Magazine Photos

Patricia Laranco : texte.

Par Ananda

Et un beau jour, voilà, ça vint. Cela vint enfin : je savais !

Je ne savais pas ce que je savais ; mais je savais que je savais.

Un murmure s’était glissé en moi, qui me disait que je savais savoir. Mais ce murmure était aussi nébuleux qu’une brume sur un lac. Sa belle irisation chatoyante avait le don de me mettre en joie.

J’étais en haut de la colline, et j’avais la poitrine qui se dilatait.

Je ressentais une immense, une indescriptible impression de soulagement.

Finis, les couloirs sombres et sans fin, les lumières crépusculaires, bilieuses ! Finis, les ciels bas et les routes plates qui n’en finissaient pas !

Oubliées, les routes en lacets qui ne semblaient jamais mener nulle part, et jouaient aux montagnes russes à travers les bois au sol et aux feuillages de mosaïque ambrée !
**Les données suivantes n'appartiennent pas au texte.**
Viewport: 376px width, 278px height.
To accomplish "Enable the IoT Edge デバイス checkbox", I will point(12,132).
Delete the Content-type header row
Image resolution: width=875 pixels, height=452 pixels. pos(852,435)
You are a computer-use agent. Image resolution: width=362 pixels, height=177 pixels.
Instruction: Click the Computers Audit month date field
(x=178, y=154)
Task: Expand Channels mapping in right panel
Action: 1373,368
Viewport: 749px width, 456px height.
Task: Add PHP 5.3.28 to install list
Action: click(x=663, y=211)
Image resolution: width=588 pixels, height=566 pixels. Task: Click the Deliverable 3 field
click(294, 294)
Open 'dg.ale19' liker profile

Oubliées, les campagnes trompeuses, trop vertes, où l’on tournait en rond dans l’odeur troublante de la chlorophylle ou de l’eau piquante des petites rivières !

Plus d’errances interminables et parallèles à la teinte rouillée des ballasts !

Plus de labyrinthes tortueux de béton et plus de successions de caves ! Plus d’étranges pièces rances, éclairées par une lueur compacte, huileuse ! Plus de greniers glauques où marinait la senteur de la poussière ni d’appartements désormais vidés de leurs meubles et semblables à des coques désertées !

Plus d’escaliers de bois qui se perdaient sur des loggias branlantes !

Plus de placettes où se rassemblaient, serrés les uns contre les autres et bombés, aussi gluants que des batraciens, les pavés puants !

Encore moins de vent mauvais, secouant l’air contre les parapets juste au-dessus de la trouée grondante du Périphérique, au beau milieu d’un paysage d’une nudité tranchante, abrupte où rien n’accrochait le regard, si ce n’était les bancs de nuages allongés si près de l’horizon qui venaient si volontiers se refléter dans les innombrables surfaces glaciales, toutes en parois vitrées, lisses des hautes tours hautaines !

«  Au fond, savoir, me dis-je, c’est comme se trouver devant une porte fermée dont on aurait les clés en main, mais que tout vous dissuaderait d’ouvrir ».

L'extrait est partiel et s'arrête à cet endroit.